● **WORK REQUIRED**:
Starting at the line that contains "Task: Select Al Quwa Al Jawiya team", write out every line through the end of the records exactly as it stands, and leave out all pictures.
── DATA TO USE
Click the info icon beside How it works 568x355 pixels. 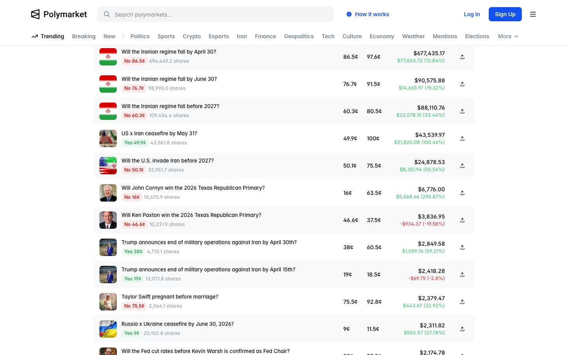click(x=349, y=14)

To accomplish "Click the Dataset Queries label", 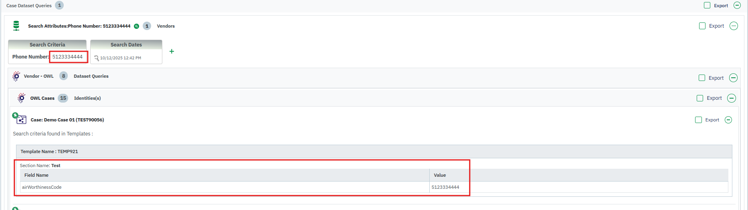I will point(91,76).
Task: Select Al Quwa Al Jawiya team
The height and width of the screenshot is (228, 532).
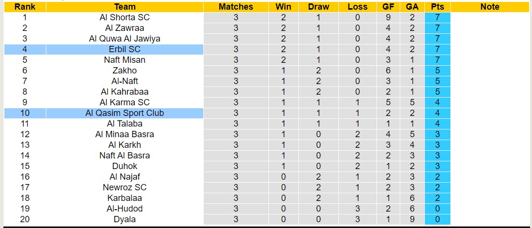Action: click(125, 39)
────
● **EXPECTED OUTPUT**:
Task: Select Al Quwa Al Jawiya team
The height and width of the screenshot is (228, 532).
Action: click(125, 39)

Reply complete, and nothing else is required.